Not sufficiently reliable: OSS registries generally have a complex architecture and dependencies such as relational databases, which bring in failure modes and large blast radius.
Hard to keep up with Databricks’ growth: in the open source deployment, image metadata is backed by vertically scaling relational databases and remote cache instances. Scaling up is slow, sometimes takes 10+ minutes. They can be overloaded due to under-provisioning or too expensive to run when over-provisioned.
Costly to operate: OSS registries are not performance optimized and tend to have high resource usage (CPU intensive). Running them at Databricks’ scale is prohibitively expensive.

Standard OSS registry setup and the risks — Figure 2: Common OSS registry setup and the risks.

What about cloud managed container registries? They are generally more scalable and offer availability SLA. However, different cloud provider services have different quotas, limitations, reliability, scalability and performance characteristics. Databricks operates in multiple clouds, we found the heterogeneity of clouds did not meet the requirements and was too costly to operate.

Peer-to-peer (P2P) image distribution is another common approach to reduce the load to the registry, at a different infrastructure layer. It mainly reduces the load to registry metadata but still subject to aforementioned reliability risks. We later also introduced the P2P layer to reduce the cloud storage egress throughput. At Databricks, we believe that each layer needs to be optimized to deliver reliability for the entire stack.

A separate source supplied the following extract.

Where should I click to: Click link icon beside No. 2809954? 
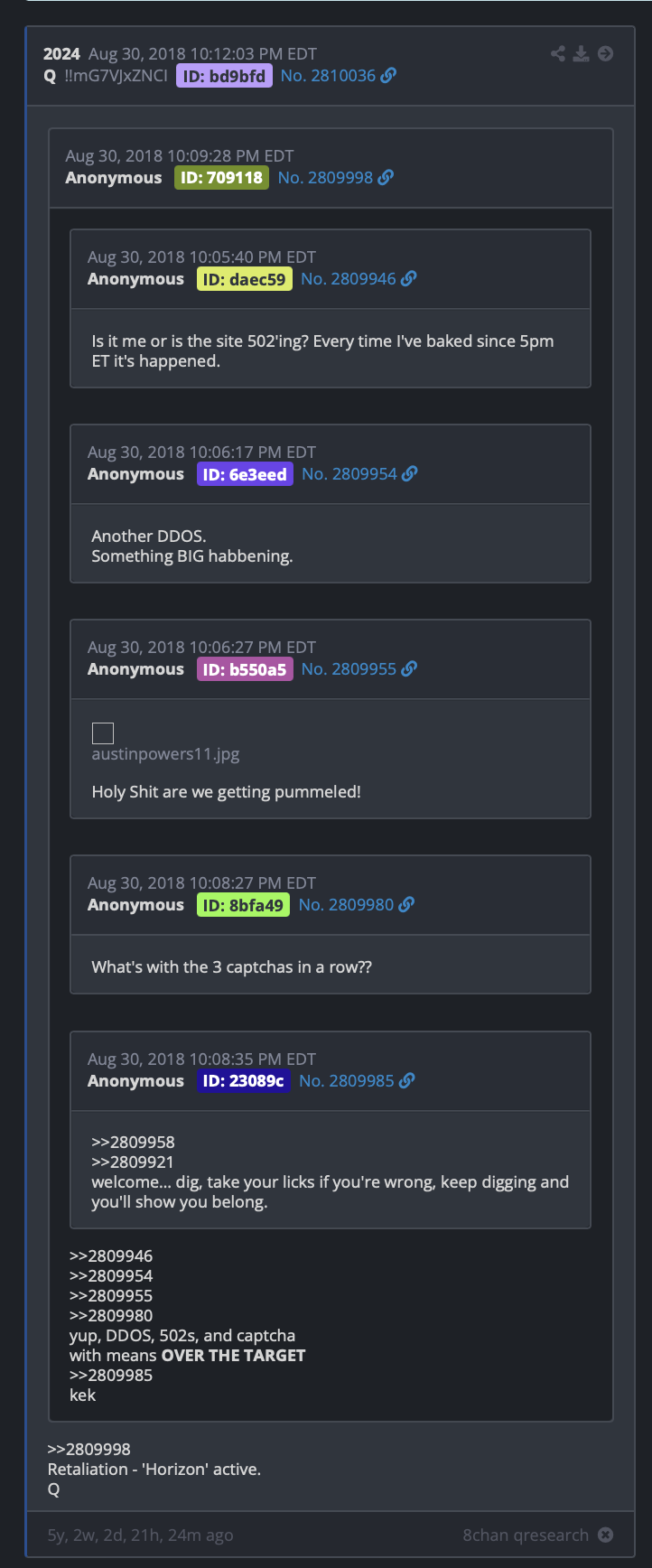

Introducing the Artifact Registry

We concluded that it was necessary to build Serverless optimized registry to meet the requirements and ensure we stay ahead of Databricks’ rapid growth. We therefore built Artifact Registry – a homegrown multi-cloud container registry service. Artifact Registry is designed with the following principles:

Everything scales horizontally:
- Do not use relational databases; instead, the metadata was persisted into cloud object storage (an existing dependency for images manifest and layers storage). Cloud object storages are much more scalable and have been well abstracted across clouds.
- Do not use remote cache instances; the nature of the service allowed us to cache effectively in-memory.
Scaling up/down in seconds: added extensive caching for image manifests and blob requests to reduce hitting the slow code path (registry). As a result, only a few instances (provisioned in a few seconds) need to be added instead of hundreds.
Simple is reliable: unlike OSS, registries are of multiple components and dependencies, the Artifact Registry embraces minimalism. Behind the load balancer, As shown in Figure 3, there is only one component and one cloud dependency (object storage). Effectively, it is a simple, stateless, horizontally scalable web service.

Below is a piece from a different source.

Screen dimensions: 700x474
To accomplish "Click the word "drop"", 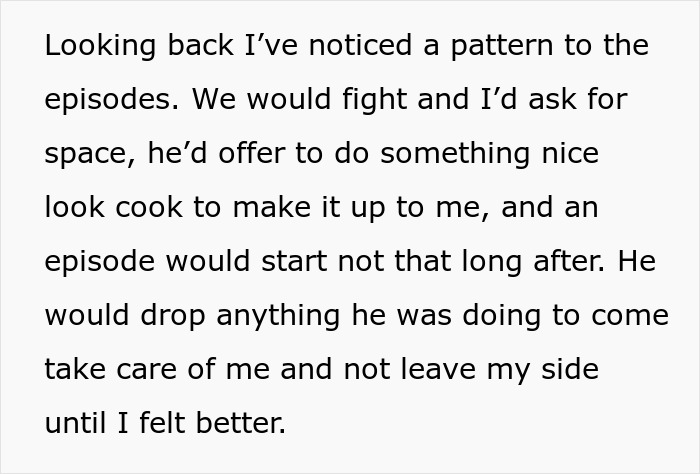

Figure 3: Artifact Registry, a minimalism design reduces failure modes.

Figure 4 and 5 show that P99 latency reduced by 90%+ and CPU usage reduced by 80% after migrating from the open source registry to Artifact Registry. Now we only need to provision a few instances for the same load vs. thousands previously. In fact, handling production peak traffic does not require scale out in most cases. In case auto-scaling is triggered, it can be done in a few seconds.

Figure 4: Registry latency reduced by 90%.

Figure 5: Overall resource usage dropped by 80%.

Surviving cloud object storages outage

With all the reliability improvements mentioned above, there is still a failure mode that occasionally happens: cloud object storage outages. Cloud object storages are generally very reliable and scalable; however, when they are unavailable (sometimes for hours), it potentially causes regional outages. At Databricks, we try hard to make cloud dependencies failures as transparent as possible.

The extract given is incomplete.